-- Task inputs start --

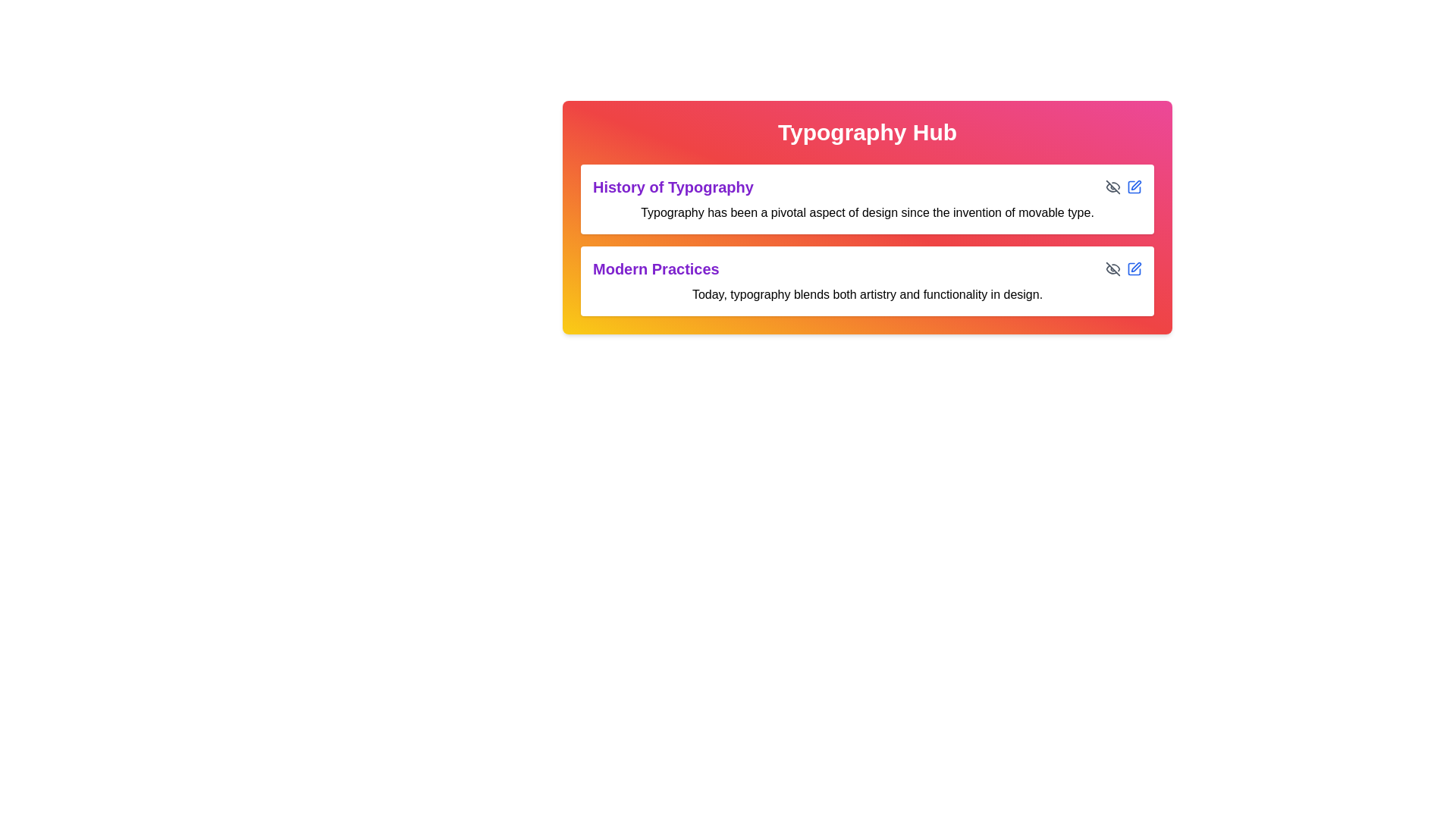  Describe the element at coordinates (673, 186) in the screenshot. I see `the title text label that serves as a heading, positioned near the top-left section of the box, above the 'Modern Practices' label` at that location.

-- Task inputs end --
-- Task inputs start --

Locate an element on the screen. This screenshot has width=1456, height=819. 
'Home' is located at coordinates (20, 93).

-- Task inputs end --
-- Task inputs start --

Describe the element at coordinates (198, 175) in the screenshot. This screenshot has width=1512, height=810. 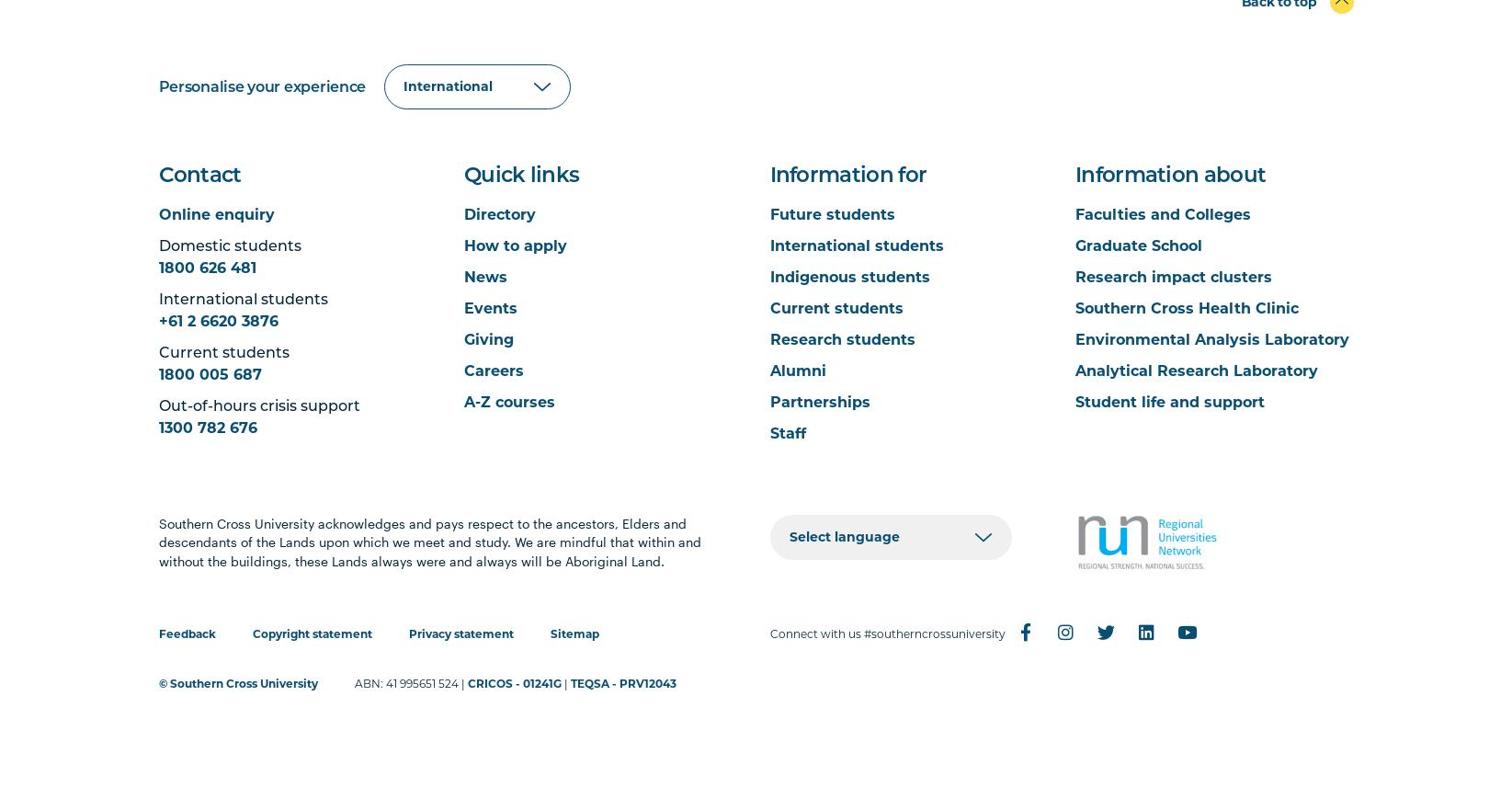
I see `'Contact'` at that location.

-- Task inputs end --

→ **Stated goal**: Reproduce word for word everything in the material above from the line containing "Locate an element" down to the line containing "coordinates (20, 93).", including both of those lines.

→ **Output of the task**:
Locate an element on the screen. This screenshot has width=1456, height=819. 
'Home' is located at coordinates (20, 93).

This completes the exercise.